Index of frequency larger than power spectrum length

Question

I am new in this community. So excuse me if it seems easy.

I want to calculate the amplitude of a specific frequency in a signal. The frequency precision is (relevant question) $$ df = \frac{fs}{NP} $$ $$ fs=1/dt$$ NP is the number of points in the signal time seri. The index of the frequency in the signal is $$ ind = \frac{f}{df} $$ the length of power spectrum array of signal is length(pxx) = NP/2-1

Example 1: for small frequencies

frequency = 1.0/128.0    
dt=0.4
df = 0.001
NP = fs/df=2500
index of the signal = 8

lenght of pxx is 1249 so no problem.

Example 2: for large frequencies

freq = 2.0    
dt=0.4
NP = fs/df=2500
index of the signal = 2000

The index of the frequency is larger than the number of points in pxx.
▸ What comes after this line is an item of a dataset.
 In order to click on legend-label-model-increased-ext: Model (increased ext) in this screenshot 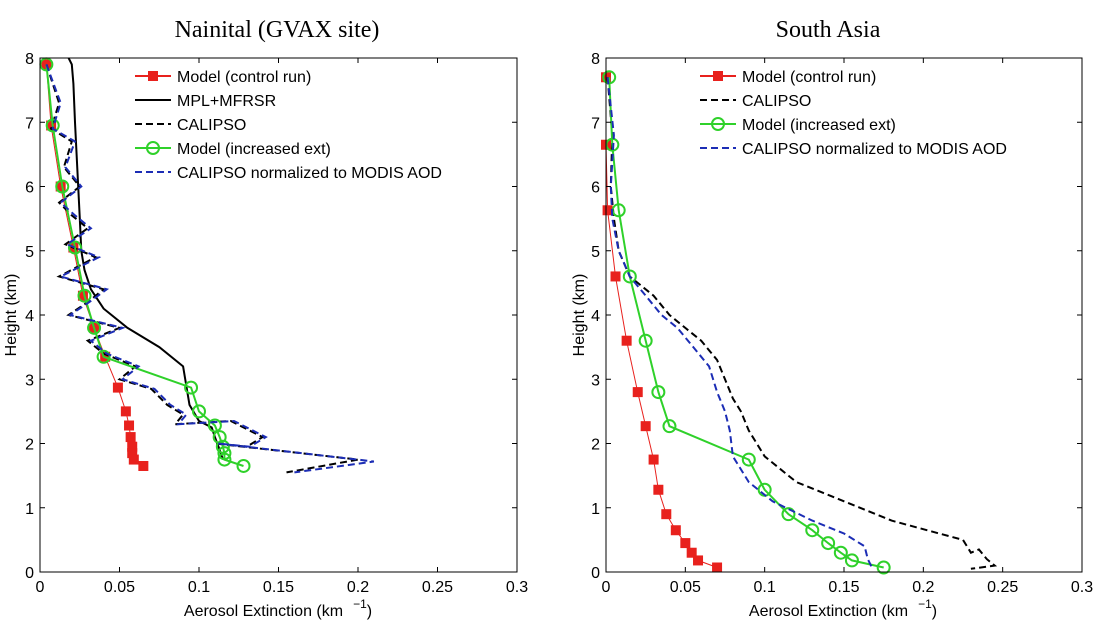, I will do `click(819, 126)`.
If I double the number of points in the signal, the frequency precision halves and the index of frequency also doubles. Is there a frequency limit or I am doing something wrong?

Thanks for any guide.

Answer 1

Any Discrete-Time Fourier Transform (with constant sampling frequency) will only give information about the signal up to a frequency of

$$f = \frac{f_s}{2} = f_N$$

\$f_N\$ is called the Nyquist frequency. Frequencies in the signal higher than \$f_N\$ are subject to aliasing (related to the Nyquist-Shannon sampling theorem).

So if you want to find information about a certain frequency \$f_x\$, you will need at least a sampling frequency of \$f_s > 2\cdot f_x\$ and extra to accommodate for an anti-alias filter.

Increasing the number of points will only increase the resolution, without changing the Nyquist frequency.